MICHAEL ARBENZ Reflections in D *******

01. Take The A Train (Duke Ellington), 02. African Flower, 03. In my Solitude, 04. Duke´s Place 05. Reflections in D, 06. It don´t mean a Thing, 07. Lotus Blossom (Strayhorn)

Michael Arbenz - p

rec. 07/2021
Eigenproduktion

Vor einigen Wochen sendete eine nicht unbedeutende deutsche Radioanstalt, gestaltet von einer preisgekrönten Autorin, unter dem Motto „Sonic Playground Switzerland“ einen Report über die aktuelle Jazzszene Schweiz.

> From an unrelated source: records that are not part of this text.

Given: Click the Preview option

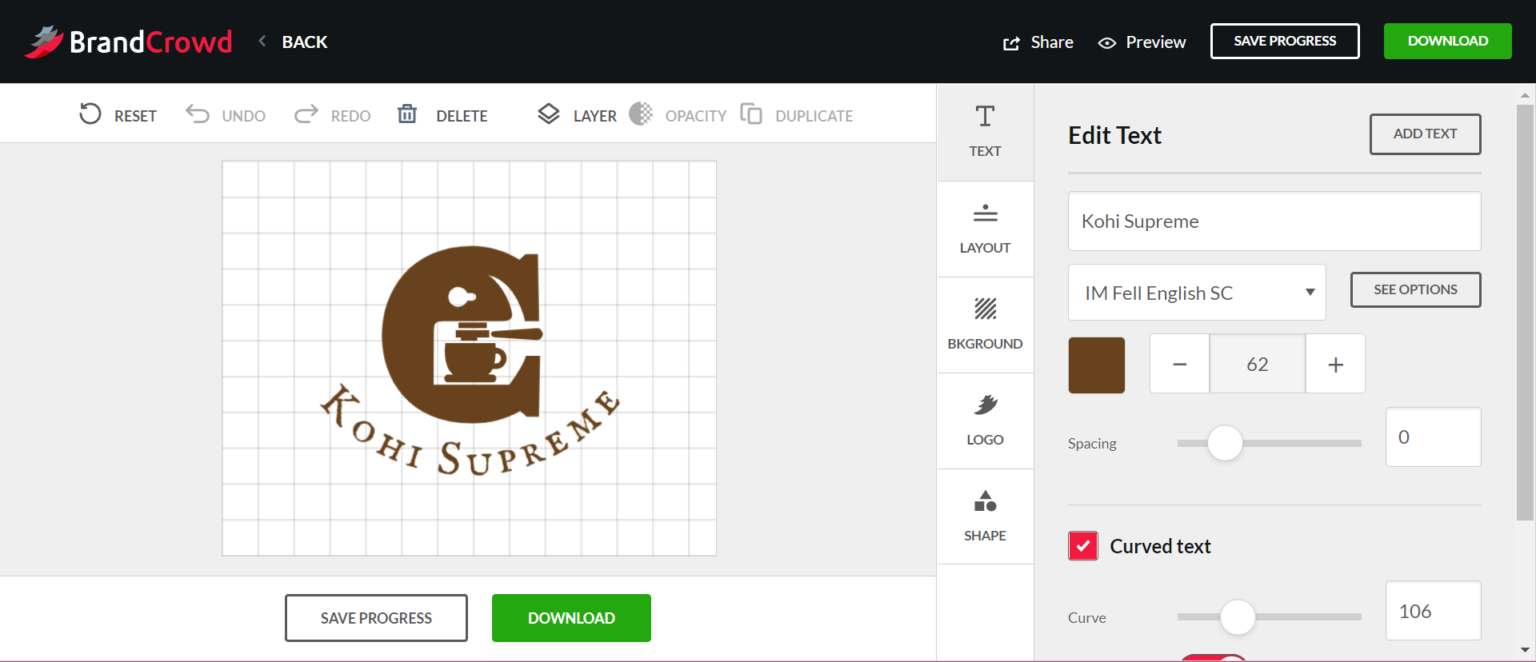Looking at the screenshot, I should click(1141, 42).
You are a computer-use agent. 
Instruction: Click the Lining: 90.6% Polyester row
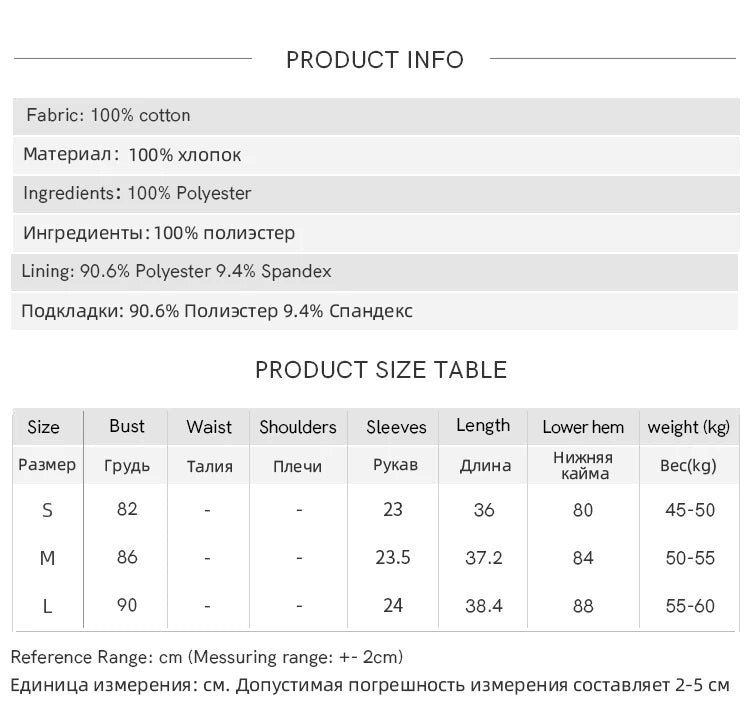tap(375, 272)
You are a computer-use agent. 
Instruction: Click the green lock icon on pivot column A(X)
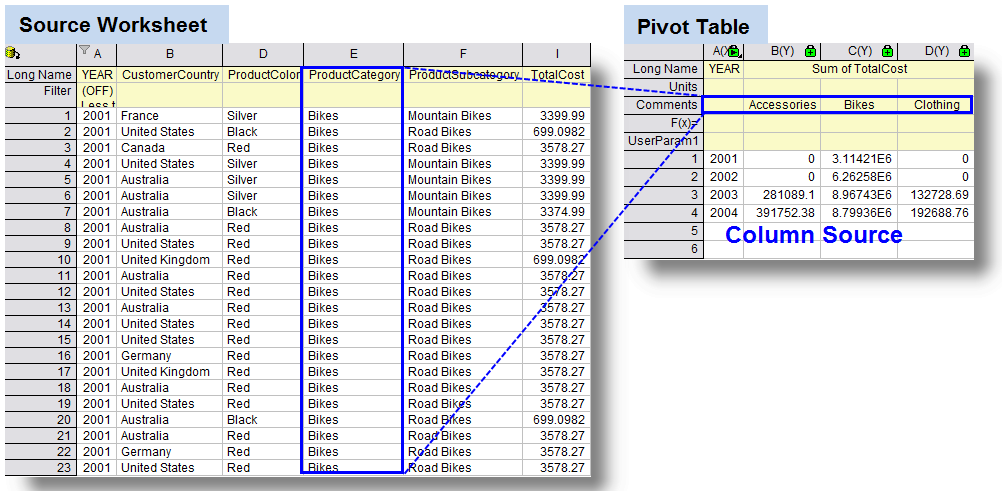(x=733, y=51)
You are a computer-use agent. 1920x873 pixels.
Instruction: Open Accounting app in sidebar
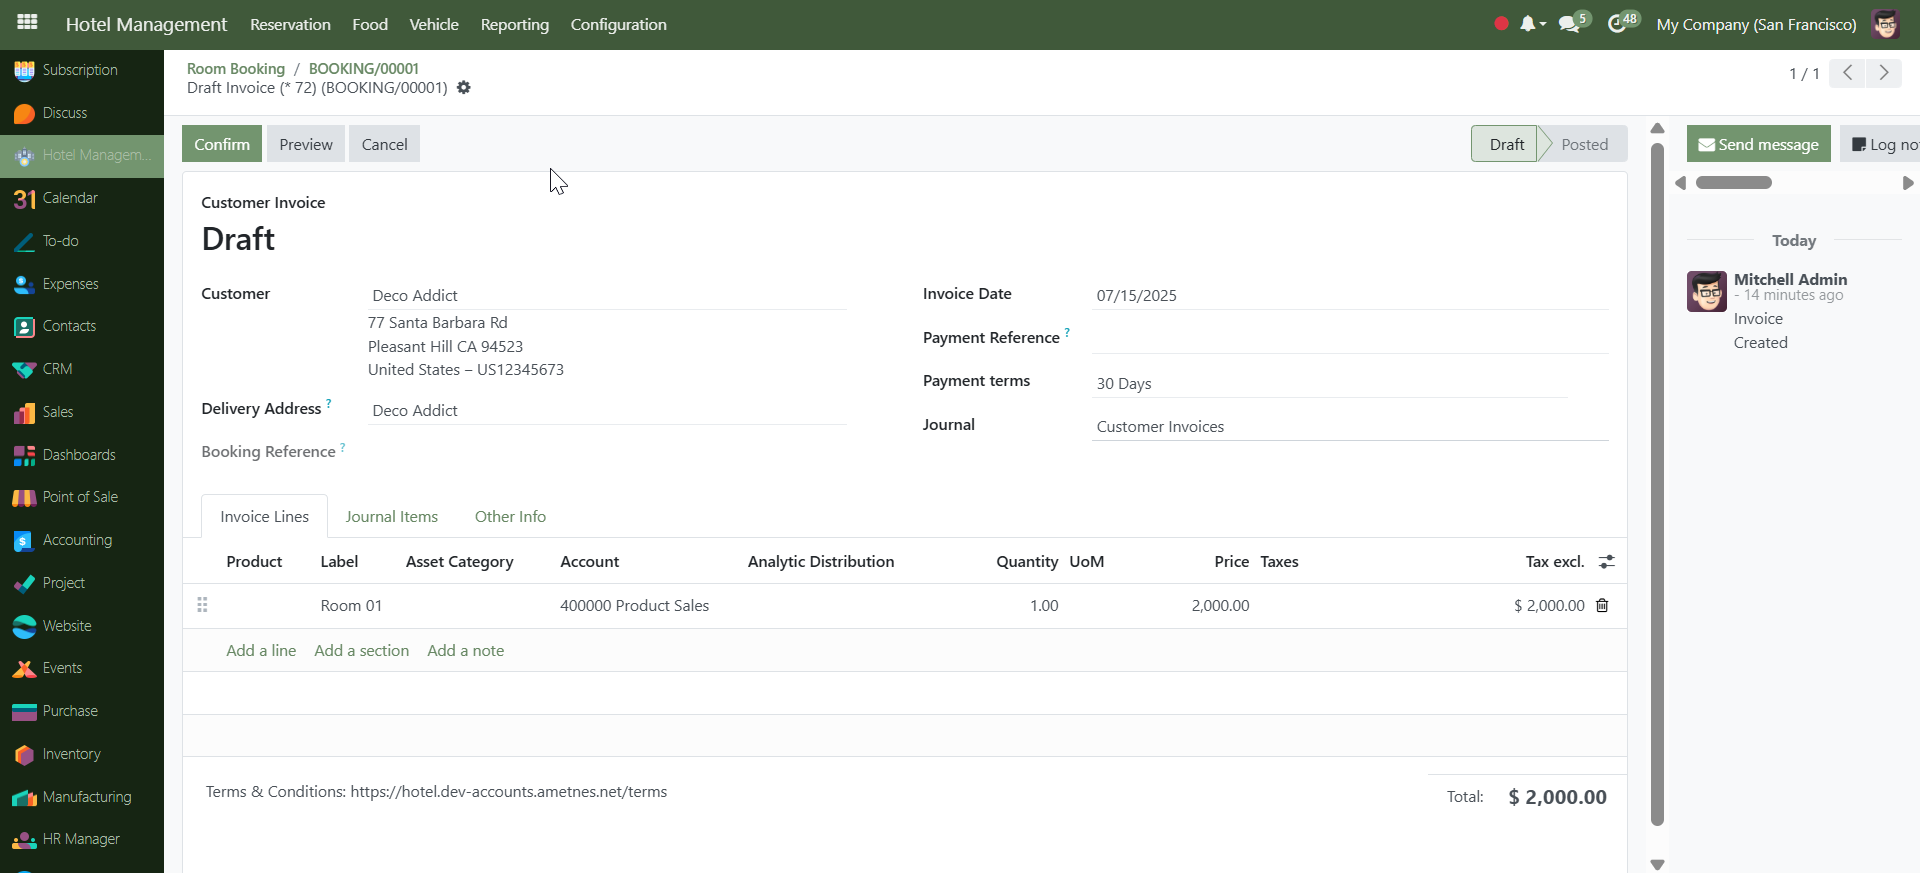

Wir konnten nicht umhin, playlist und link zur Sendung mit einem guten Freund in Zürich, einem nicht ganz unbekannten Jazzkritiker, zu teilen. Er lehnte ab, nach einem Blick auf die playlist, die Sendung zu hören.
Sie beschrieb nichts von dem, was das geübte Ohr (Achtung schiefe Metapher) als Hochgebirge einer europäischen Jazz-Topographie vermessen hat.

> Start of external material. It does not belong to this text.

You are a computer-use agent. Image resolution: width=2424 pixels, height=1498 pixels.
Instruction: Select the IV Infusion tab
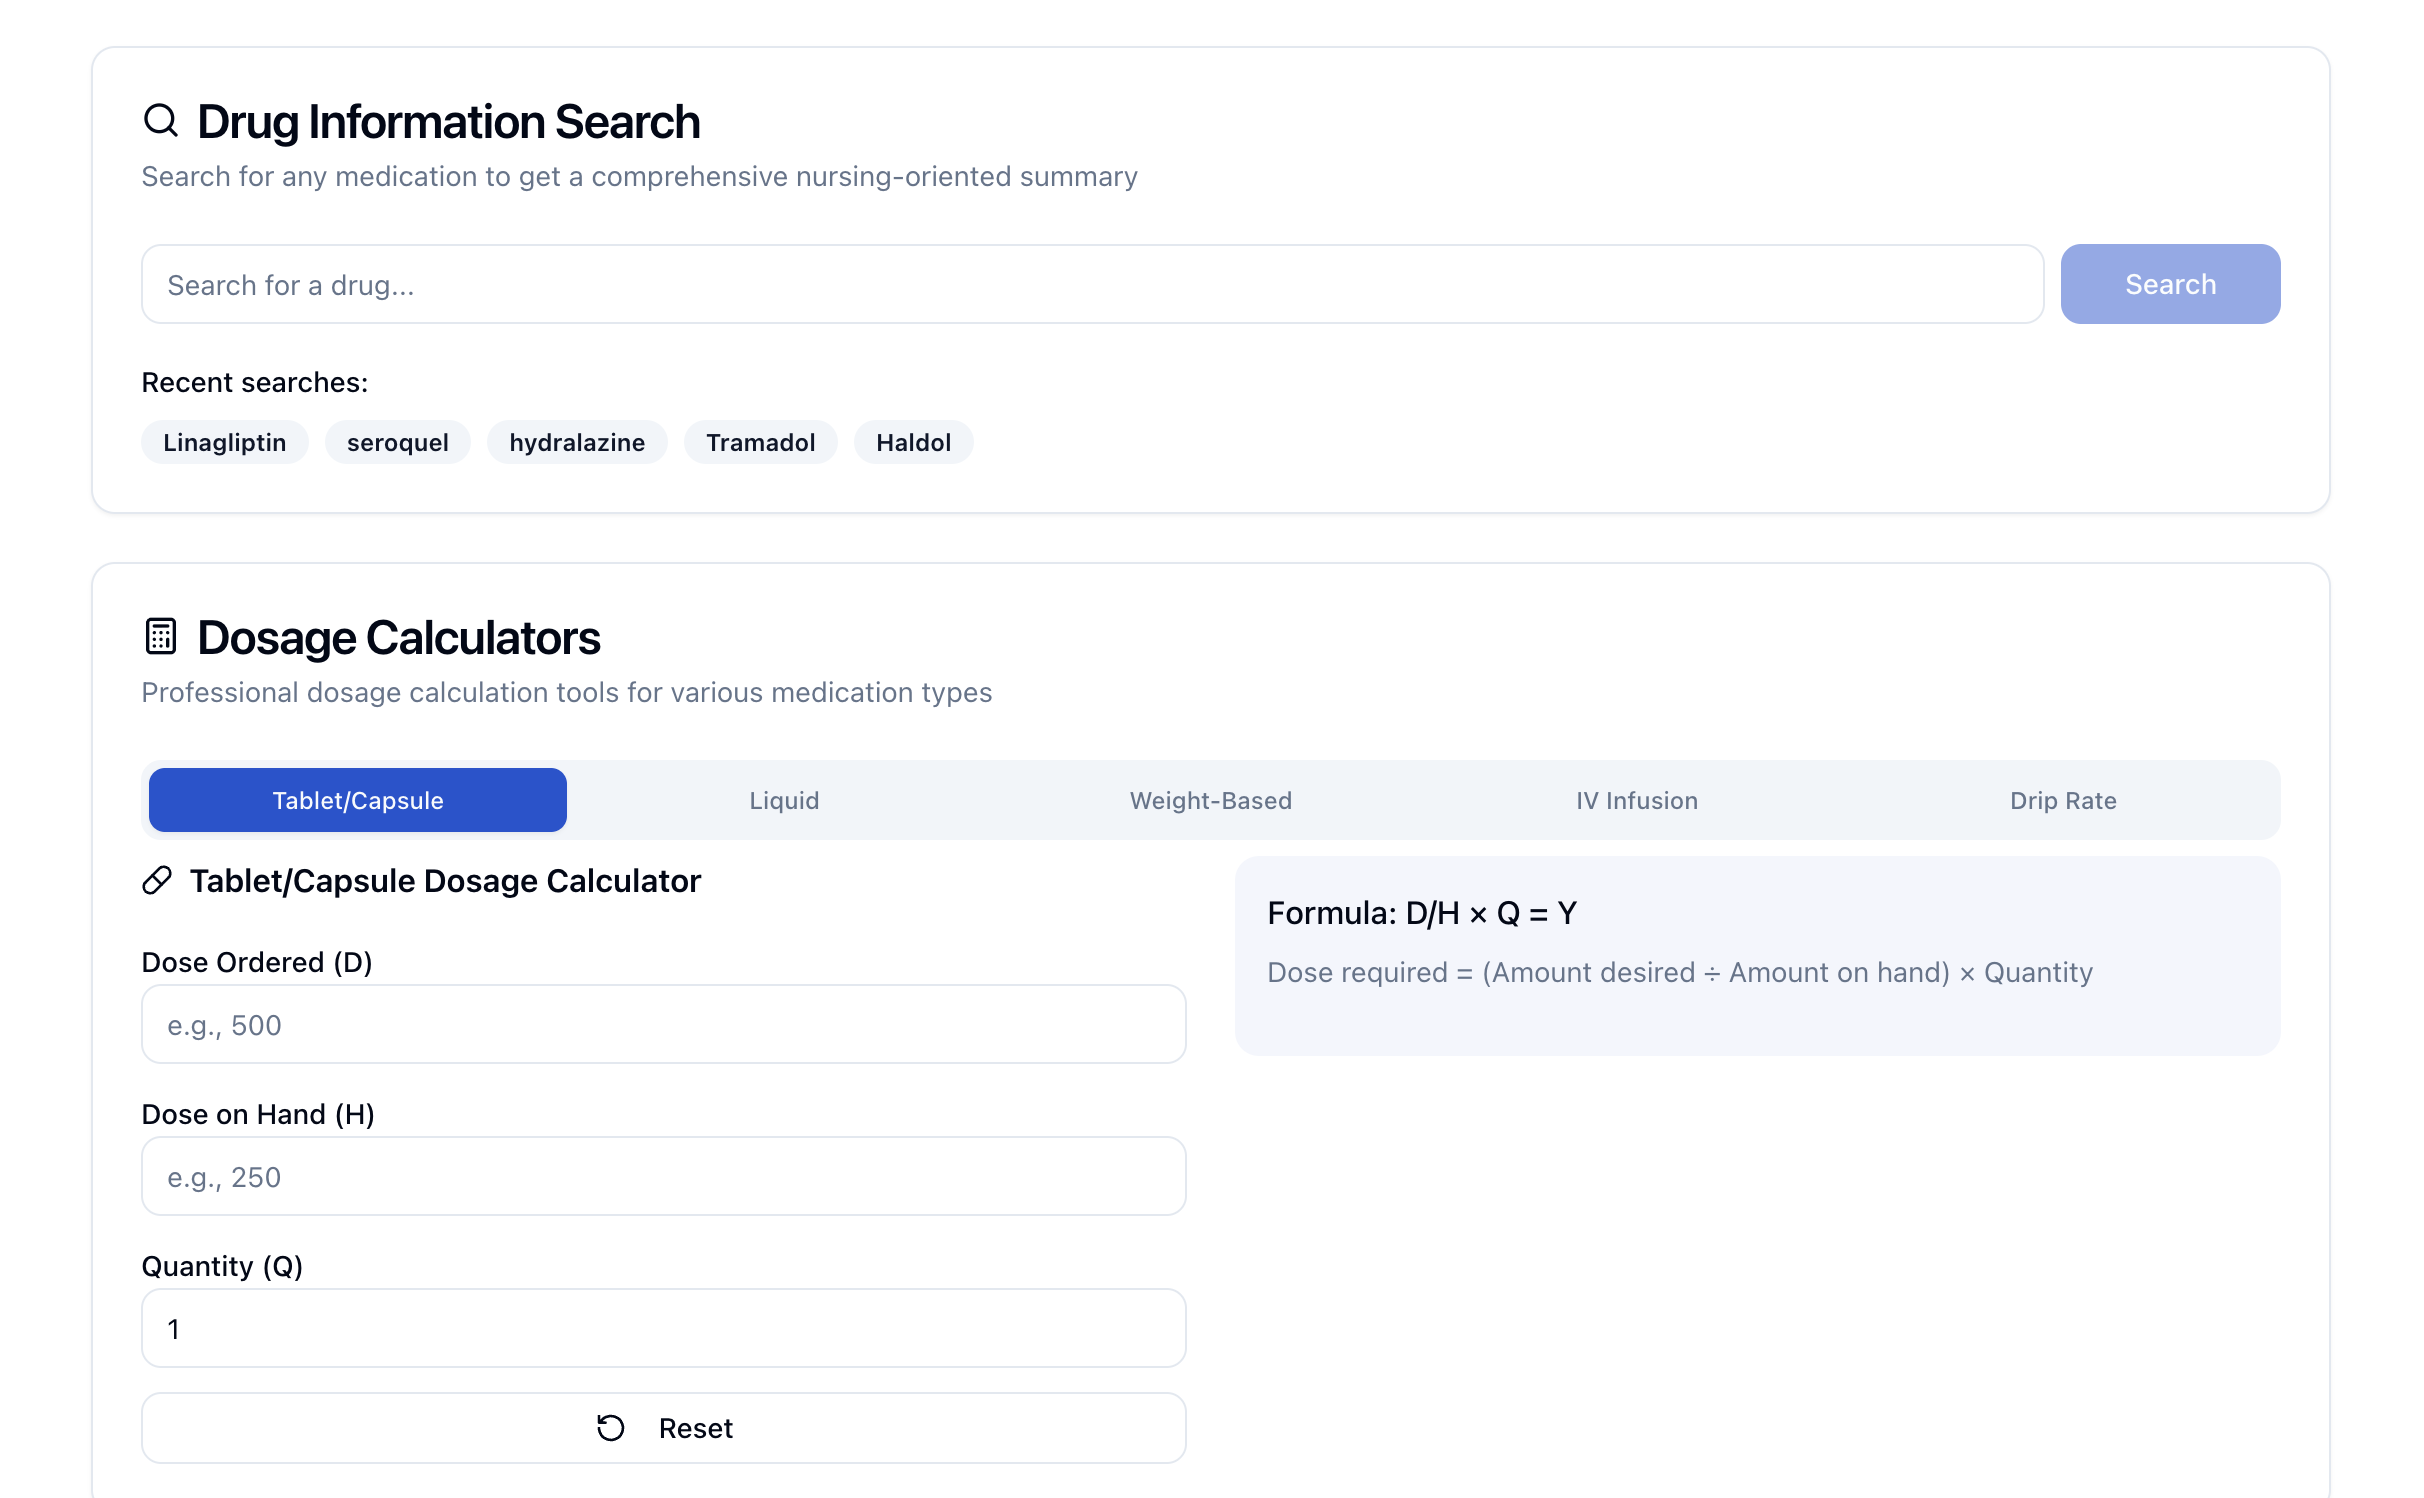click(1636, 800)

Diese Produktion kam darin nicht vor, zu neu. Aber auch nicht der größere Verbund, aus dem sich hier eine Teilmenge darbietet:
das Trio Vein aus Basel. Es markiert im Jazz der Schweiz eine nicht unbedeutende Erhebung.

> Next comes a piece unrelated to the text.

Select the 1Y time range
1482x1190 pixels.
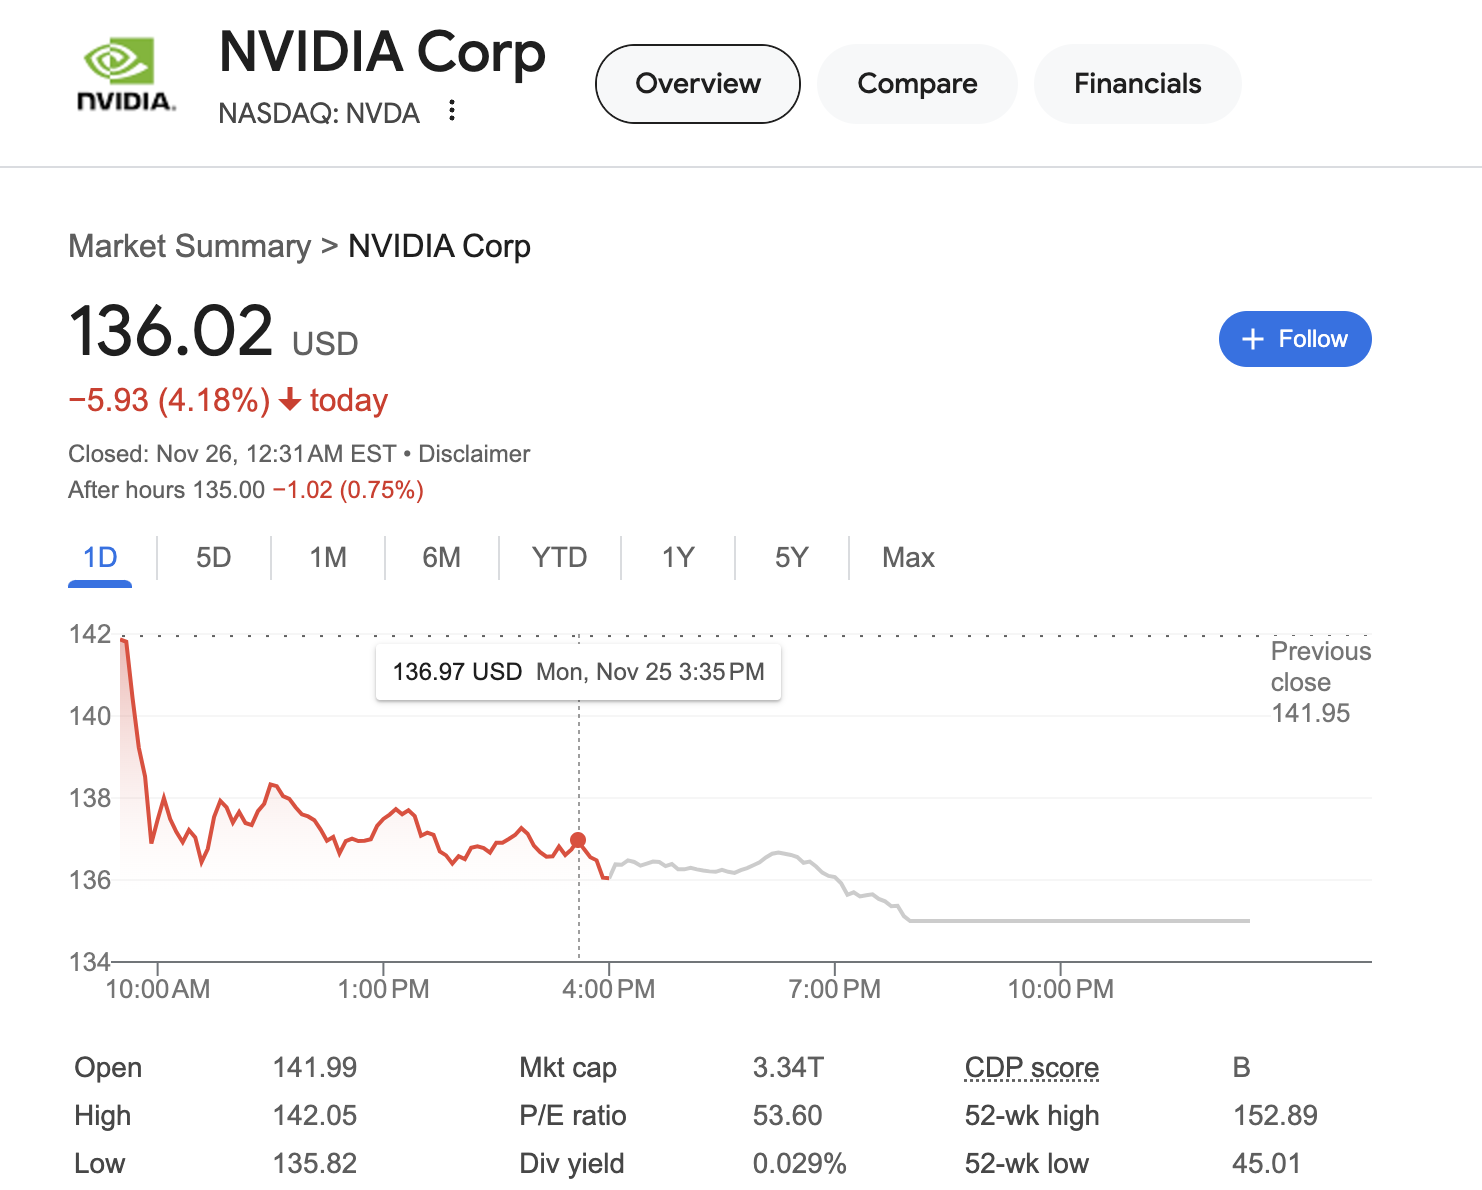678,557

Michael Arbenz, einer daraus, Leiter des Instituts für Jazz und Volksmusik an der Musikhochschule Luzern, setzt sich nun also solo an den Flügel. Noch dazu mit einer Perspektive, die nicht ohne zahlreiche historische Vorläufer ist - eine Hommage an Duke Ellington.
Und er kann dem Vorvater durchaus einiges abgewinnen.
cover Arbenz DukeMan kann ihm nicht verdenken, dass er mit einem Schlachtroß beginnt und nicht mit „In my Solitude“.
„Take the A Train“ also.
Es gehört zum Signum einer Produktion, die „Ellington ins 21. Jahrhundert transferieren (will)“, dass sie hier das Thema nicht sogleich herausrückt, sondern in immer anderen Ausschnitten über einen gospeligen Groove verteilt. Dazu gehört auch der Studiotrick, das Tempo stellenweise mit einer zweiten Klavierspur zu erhöhen.
Ja, die beiden Spielhände wandern schön unabhängig durchs Gelände. Erst bei 5:23 von insgesamt 6:53 Dauer wird das berühmte Thema (fast) vollständig enthüllt.
Arbenz´ „African Flower“ stattet einzelne Noten mit genau kalkulierten kurzen Echos aus.
Sie sind quasi auch Vor-Echo für die rasenden Minimal-Patterns in „Duke´s Place“, die sich dann mehrspurig in loops zu einem ganzen Schwarm ausbreiten.
Da bleibt absolut nichts mehr von dem alten „C Jam Blues“, als welcher das Original auch bekannt ist.
Diese Attacke kann nur eine Ballade ablöschen. Da kommt sie auch schon: „Reflections in D“, eine rubato Ballade.
Und dann greift Michael Arbenz noch einmal - wie schon in „Take the A Train“ - in die Groove-Kiste: "It don´t mean a Thing".
Die linke spielt ein riff, das das Original nicht kennt, die rechte übernimmt das Thema, aber klangfarblich mit Filter- und später auch Dub-Effekten.
Arbenz aber ist zu sehr Pianist, als dass er sich ein paar perlende Durchläufe ohne jeden Effekte versagte. Er hält das Stück geschickt auf zwei Ebenen, lässt mal die eine, mal die andere durchdringen: reale, voll-tönende Jazz-Ausführung und deren clubbige Ausschmückung.
Wo Ellington da oft auch Strayhorn. Insoweit ist letzteres großer Standard „Lotus Blossom“ ein stimmiger Abschluß. Ohne jeden Effekt.